Was it all just a dream?

I once had a small room with dark drapes, an overstuffed chair, and bookshelves filled with classics. I spent most of my time in that room typing on a keyboard that had most of the caps missing from its keys. I wrote everyday, often until the wee hours of the morning. I filled my screen with words that spoke to a world of writers. The rest of my time was spent taking walks. I squeezed in a few hours of work five days a week, but I was always thinking about that blank screen that waited for me on that old computer in that dark room.

Then suddenly it all came to an end. I deleted everything.

I deleted myself in one keystroke. In an instant, I lost connections I cherished. I needed to reconnect to the world around me. I needed to wake up from the dream, so I closed my eyes and … click.

It’s taken me years to regain the ability to write.

I don’t have that dark, little room anymore, nor the chair. Not even the bookshelf survived. The computer sure didn’t.

But here I am now, typing on a new keyboard in a big, well-lit room, filled with anxiety for no reason other than the fear that the real writer in me is dead. New books are mixed with the old ones, all of which fill new bookshelves. Some books are still unread because the word junkie in me can’t help but purchase books I don’t have make time to read. How many books have I downloaded to my Kindle in the last two weeks? Four maybe. I’ve started reading all of them, and I’ll probably never finish them.

One day I’ll regret not having chased down an expertise. I’d settle for just one at this point, but I yearn for mastery in everything. A master of nothing is what I am, and only a shadow of a dream remains for one thing that I was once good at.

This keyboard has no memory of how my fingers once danced. I have nothing to show for that time in my life but worn pages in a few old books. The new books have witnessed nothing, not even a gleam in my eye.

I feel ill.

the struggle

It’s in the dark where words are found. They run from the light where any old fool can pick through them.

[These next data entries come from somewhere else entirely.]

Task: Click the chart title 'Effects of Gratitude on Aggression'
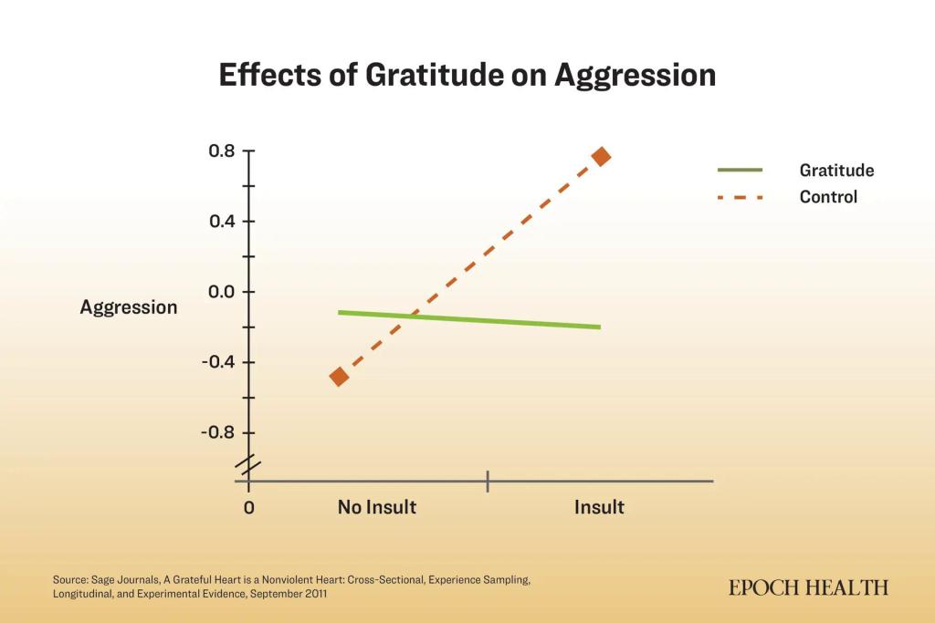coord(468,76)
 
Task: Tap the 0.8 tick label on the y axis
coord(222,151)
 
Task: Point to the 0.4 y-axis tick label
coord(222,222)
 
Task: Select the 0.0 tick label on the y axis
coord(222,292)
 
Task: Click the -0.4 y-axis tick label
coord(218,362)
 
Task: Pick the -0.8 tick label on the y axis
coord(218,432)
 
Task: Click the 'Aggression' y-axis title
coord(129,307)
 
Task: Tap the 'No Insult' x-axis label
coord(377,507)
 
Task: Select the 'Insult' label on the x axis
coord(599,507)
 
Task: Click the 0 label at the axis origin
coord(249,508)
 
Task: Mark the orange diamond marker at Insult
coord(601,157)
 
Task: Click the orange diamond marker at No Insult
coord(339,377)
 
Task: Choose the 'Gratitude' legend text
coord(836,171)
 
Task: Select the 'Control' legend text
coord(828,197)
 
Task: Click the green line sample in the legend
coord(740,171)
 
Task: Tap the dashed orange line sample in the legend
coord(740,197)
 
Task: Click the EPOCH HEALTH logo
coord(809,588)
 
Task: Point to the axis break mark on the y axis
coord(248,466)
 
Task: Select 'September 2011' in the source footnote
coord(289,594)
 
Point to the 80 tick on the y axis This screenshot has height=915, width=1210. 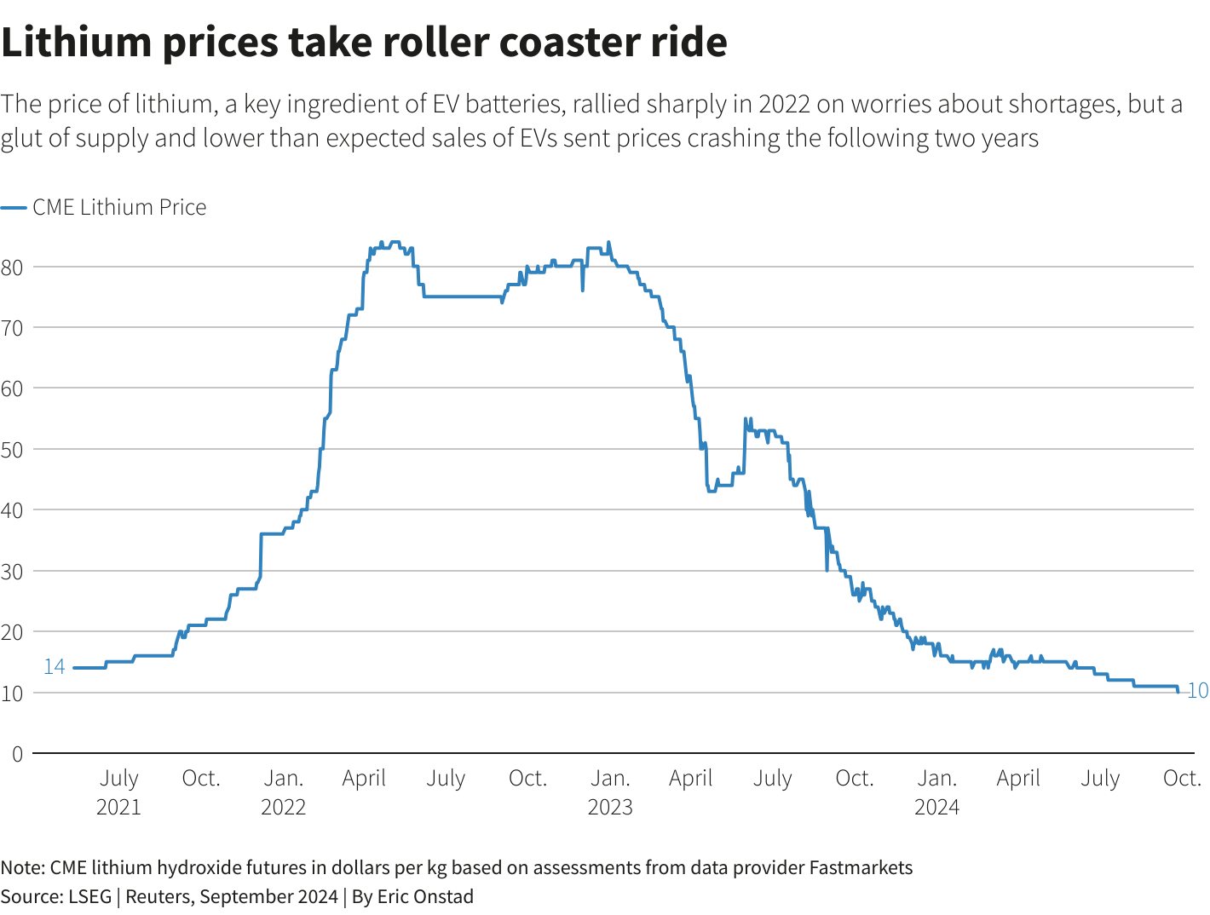(12, 267)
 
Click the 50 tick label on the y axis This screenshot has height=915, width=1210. (12, 449)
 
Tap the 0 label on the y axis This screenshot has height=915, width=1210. (17, 754)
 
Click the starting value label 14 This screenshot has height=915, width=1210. (55, 667)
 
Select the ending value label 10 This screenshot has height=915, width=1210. (1197, 691)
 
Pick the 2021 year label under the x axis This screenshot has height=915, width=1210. (118, 807)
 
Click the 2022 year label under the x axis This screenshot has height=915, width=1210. (283, 807)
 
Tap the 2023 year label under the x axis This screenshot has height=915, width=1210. (610, 807)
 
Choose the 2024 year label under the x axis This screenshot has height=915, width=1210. (936, 807)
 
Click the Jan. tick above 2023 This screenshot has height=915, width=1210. (610, 778)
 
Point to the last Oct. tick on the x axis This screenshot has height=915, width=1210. (1182, 778)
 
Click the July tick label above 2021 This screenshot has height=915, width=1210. (119, 778)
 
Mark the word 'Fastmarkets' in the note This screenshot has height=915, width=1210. (861, 868)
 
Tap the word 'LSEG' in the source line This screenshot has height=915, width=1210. (90, 896)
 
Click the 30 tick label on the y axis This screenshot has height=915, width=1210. (12, 571)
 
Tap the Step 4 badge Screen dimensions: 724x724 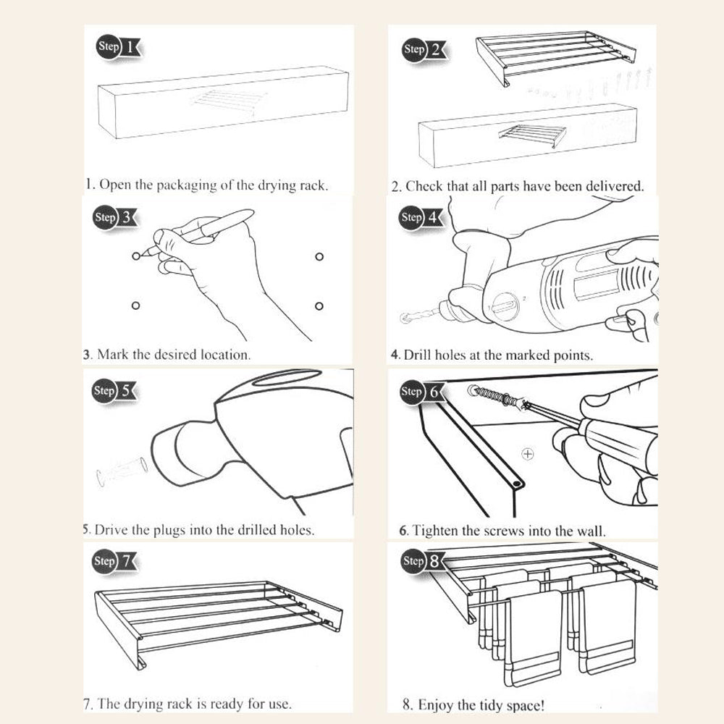tap(420, 217)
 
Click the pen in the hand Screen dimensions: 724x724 tap(217, 224)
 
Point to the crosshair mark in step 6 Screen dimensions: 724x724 tap(528, 454)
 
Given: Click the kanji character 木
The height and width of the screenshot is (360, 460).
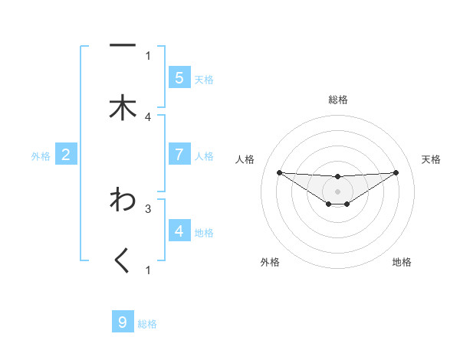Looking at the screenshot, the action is point(123,108).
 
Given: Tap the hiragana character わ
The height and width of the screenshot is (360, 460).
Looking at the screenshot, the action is point(123,200).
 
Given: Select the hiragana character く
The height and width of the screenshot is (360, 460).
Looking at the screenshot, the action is point(123,262).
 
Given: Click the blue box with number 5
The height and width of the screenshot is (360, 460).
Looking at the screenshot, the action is point(179,78).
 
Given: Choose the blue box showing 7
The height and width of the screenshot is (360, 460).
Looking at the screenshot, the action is point(179,155).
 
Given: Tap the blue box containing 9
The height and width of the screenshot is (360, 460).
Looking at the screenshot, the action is point(123,322).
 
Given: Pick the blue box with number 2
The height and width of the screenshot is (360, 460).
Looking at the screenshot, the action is point(66,155).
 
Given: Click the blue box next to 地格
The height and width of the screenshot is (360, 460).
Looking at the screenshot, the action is point(179,231).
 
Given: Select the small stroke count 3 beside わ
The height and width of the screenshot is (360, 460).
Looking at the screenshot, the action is point(148,208).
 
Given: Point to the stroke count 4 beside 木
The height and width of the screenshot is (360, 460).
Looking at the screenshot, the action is point(148,116).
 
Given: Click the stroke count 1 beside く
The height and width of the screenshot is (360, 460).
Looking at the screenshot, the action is point(148,270).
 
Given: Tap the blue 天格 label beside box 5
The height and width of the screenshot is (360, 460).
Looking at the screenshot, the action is point(204,79).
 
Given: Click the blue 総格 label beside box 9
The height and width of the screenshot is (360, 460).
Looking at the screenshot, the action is point(147,324).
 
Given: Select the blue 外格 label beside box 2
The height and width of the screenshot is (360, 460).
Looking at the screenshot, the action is point(41,155).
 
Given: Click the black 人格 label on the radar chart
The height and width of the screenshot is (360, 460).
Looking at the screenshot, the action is point(246,159).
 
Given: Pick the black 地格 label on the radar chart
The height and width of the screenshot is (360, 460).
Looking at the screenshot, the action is point(402,262).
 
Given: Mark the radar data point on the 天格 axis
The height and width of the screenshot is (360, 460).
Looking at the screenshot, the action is point(396,172).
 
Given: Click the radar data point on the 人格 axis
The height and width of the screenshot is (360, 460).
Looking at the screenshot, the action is point(279,172).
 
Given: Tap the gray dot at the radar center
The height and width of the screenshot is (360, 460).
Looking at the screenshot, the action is point(337,191).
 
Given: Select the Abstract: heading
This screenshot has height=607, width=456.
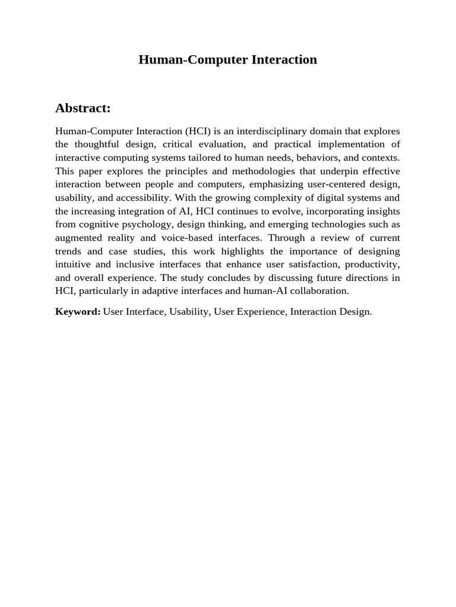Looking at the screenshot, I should [x=83, y=108].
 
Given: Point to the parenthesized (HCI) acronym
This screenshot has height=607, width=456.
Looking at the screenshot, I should [x=198, y=131].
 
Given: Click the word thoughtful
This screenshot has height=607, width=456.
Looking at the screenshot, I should [x=107, y=144].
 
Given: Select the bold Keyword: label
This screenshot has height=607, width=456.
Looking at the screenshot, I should [x=78, y=312].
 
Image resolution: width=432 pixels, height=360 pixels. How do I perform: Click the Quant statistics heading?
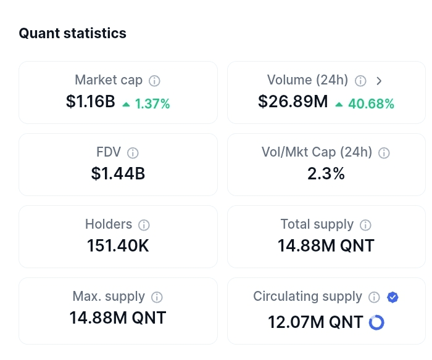[72, 33]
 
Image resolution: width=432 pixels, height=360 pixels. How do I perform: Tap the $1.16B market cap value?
[91, 102]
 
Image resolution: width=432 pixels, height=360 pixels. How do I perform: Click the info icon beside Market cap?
[155, 81]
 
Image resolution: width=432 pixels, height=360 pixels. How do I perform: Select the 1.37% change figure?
[152, 104]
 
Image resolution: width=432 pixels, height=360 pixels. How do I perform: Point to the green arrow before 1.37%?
[126, 104]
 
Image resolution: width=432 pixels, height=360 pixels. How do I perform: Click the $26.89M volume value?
[293, 102]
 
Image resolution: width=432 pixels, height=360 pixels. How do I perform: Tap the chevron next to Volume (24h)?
[380, 81]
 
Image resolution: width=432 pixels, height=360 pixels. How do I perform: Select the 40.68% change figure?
[371, 104]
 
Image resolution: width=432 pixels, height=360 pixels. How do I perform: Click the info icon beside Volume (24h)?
[361, 81]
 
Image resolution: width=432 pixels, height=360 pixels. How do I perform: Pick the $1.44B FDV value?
[118, 174]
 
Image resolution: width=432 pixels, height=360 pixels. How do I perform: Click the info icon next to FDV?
[133, 153]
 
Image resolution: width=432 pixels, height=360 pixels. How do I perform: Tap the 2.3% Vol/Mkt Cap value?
[326, 174]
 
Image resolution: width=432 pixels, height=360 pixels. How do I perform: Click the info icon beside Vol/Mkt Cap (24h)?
[384, 153]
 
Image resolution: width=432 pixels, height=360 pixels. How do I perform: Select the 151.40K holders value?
[118, 246]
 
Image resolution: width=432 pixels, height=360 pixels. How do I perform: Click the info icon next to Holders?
[144, 225]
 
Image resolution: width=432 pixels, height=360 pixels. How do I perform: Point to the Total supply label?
[317, 224]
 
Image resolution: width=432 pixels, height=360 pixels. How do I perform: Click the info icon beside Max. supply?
[157, 297]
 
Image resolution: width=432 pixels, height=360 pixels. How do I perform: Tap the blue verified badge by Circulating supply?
[393, 297]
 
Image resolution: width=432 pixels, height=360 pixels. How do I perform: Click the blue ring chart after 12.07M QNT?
[376, 322]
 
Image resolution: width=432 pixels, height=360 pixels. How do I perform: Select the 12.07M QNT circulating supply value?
[315, 322]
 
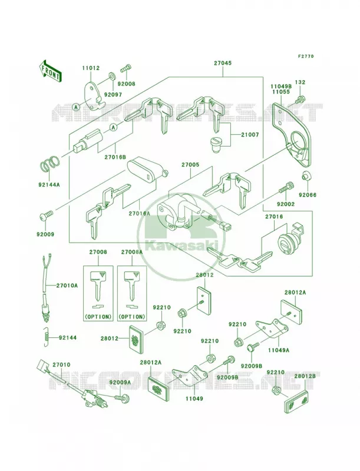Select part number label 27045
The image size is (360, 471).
click(x=223, y=64)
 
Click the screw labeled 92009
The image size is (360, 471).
click(x=47, y=215)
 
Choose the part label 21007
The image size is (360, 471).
click(x=250, y=135)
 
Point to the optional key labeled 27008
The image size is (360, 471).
click(x=98, y=286)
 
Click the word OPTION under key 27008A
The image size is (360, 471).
click(x=131, y=317)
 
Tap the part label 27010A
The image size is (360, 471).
click(x=67, y=286)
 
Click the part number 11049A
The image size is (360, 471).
click(x=279, y=350)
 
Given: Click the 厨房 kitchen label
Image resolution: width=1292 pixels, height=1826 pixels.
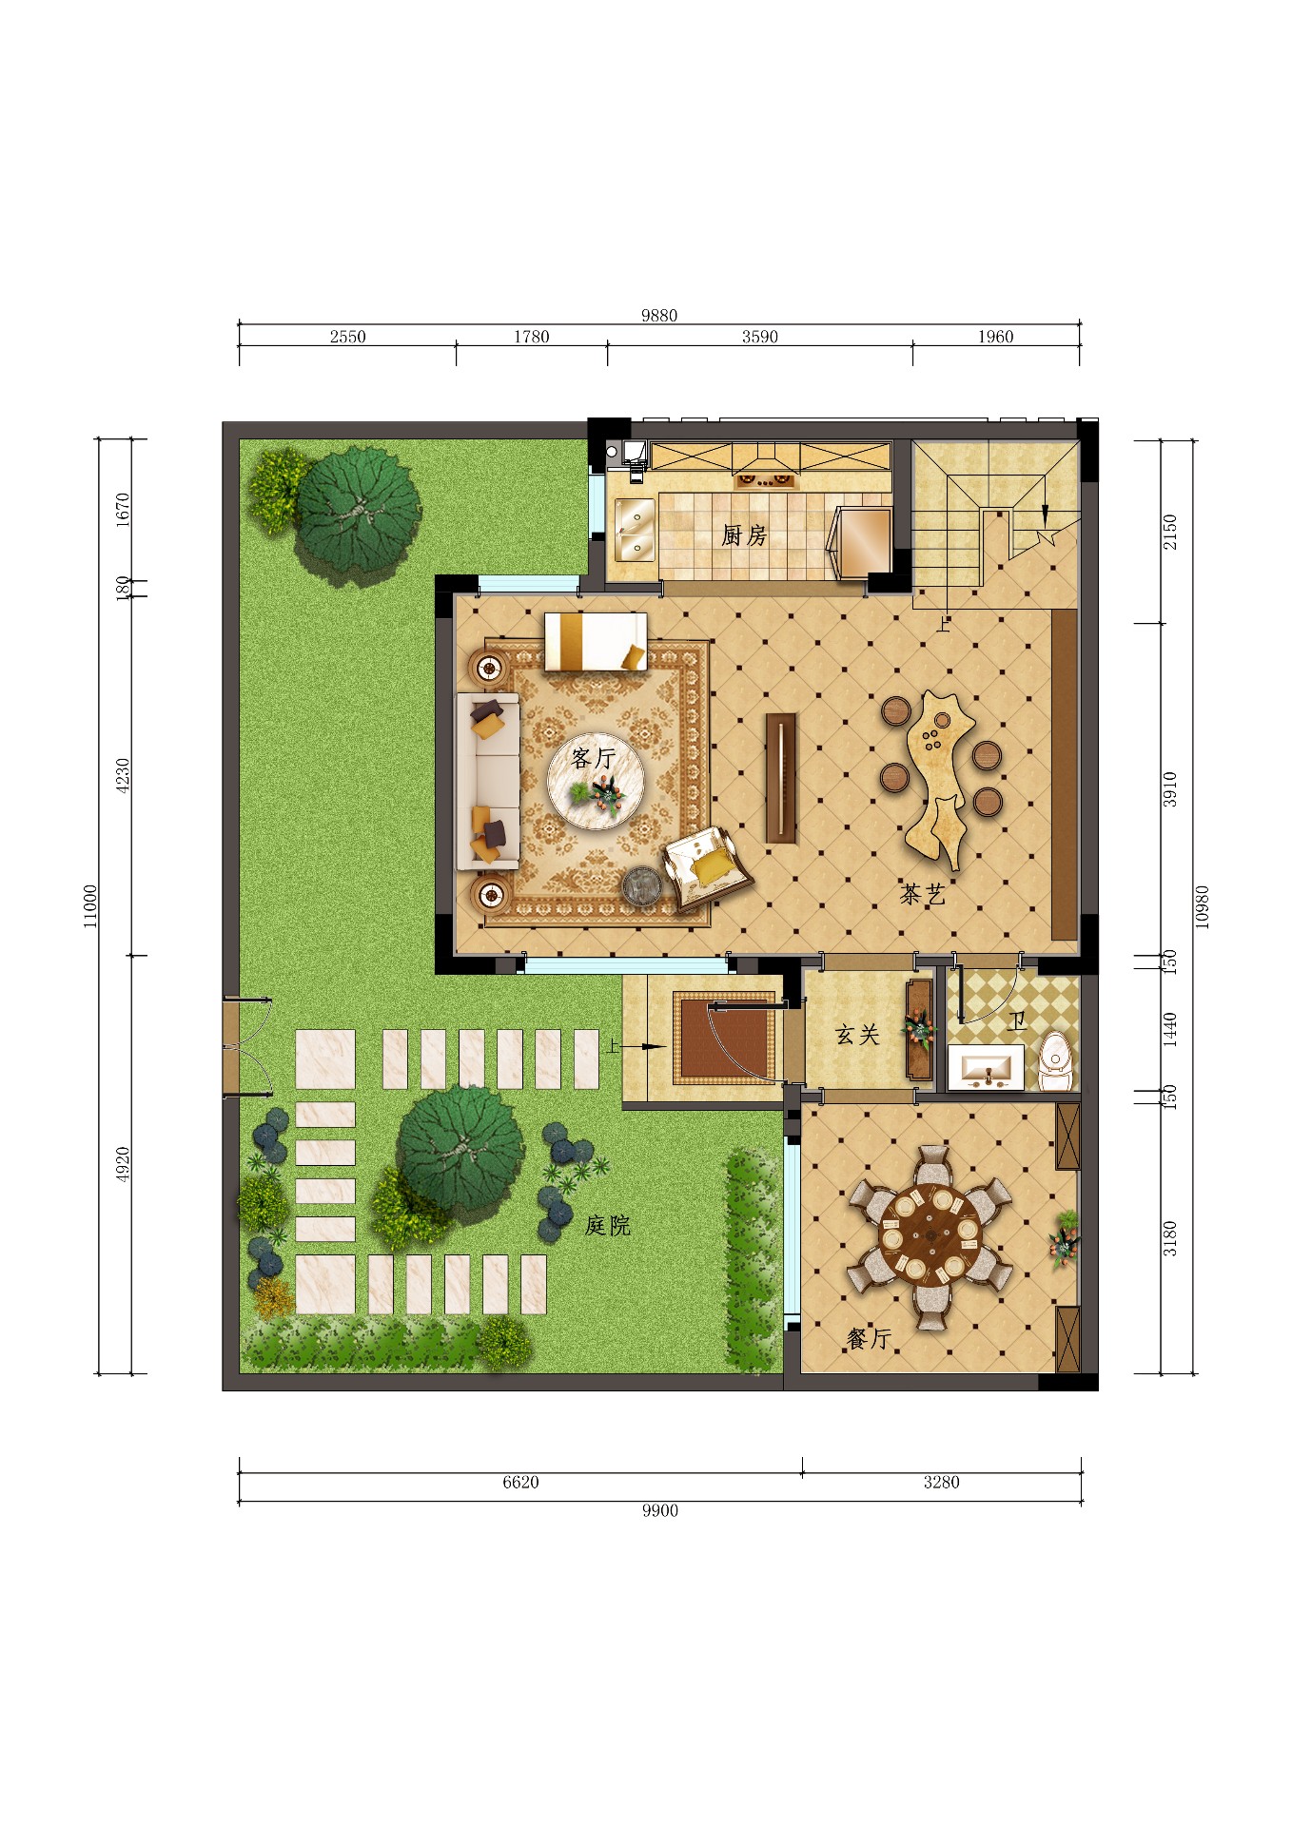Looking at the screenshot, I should coord(744,536).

They like to be discovered and manipulated. They like to manipulate. The relationship between the writer and the words is symbiotic: a mutual benefit between the user and the used. Which is the used is up for debate. The struggle is real.

And yet, writers continually allow themselves to be tortured by the need to seek and find the most elusive words. I often think of them, those words, as imps. But when coerced, when manipulated by the craftiest hands, they are beautiful. I fear the challenge and yearn for it all the same. More often than not, the words best me. Occasionally I win. But the harder the struggle and rarer the victory, the sweeter the joy. Like a drug, the accomplishment of good writing sends shockwaves through my veins. Such a silly thing, really, pining for fleeting moments of joy found in arranging funny symbols into anything remotely provocative to the senses.

What is it like to master the art? I suppose it’s best I never find out. My life would cease to exist in the real world if I do, and I’m told that I’m needed there.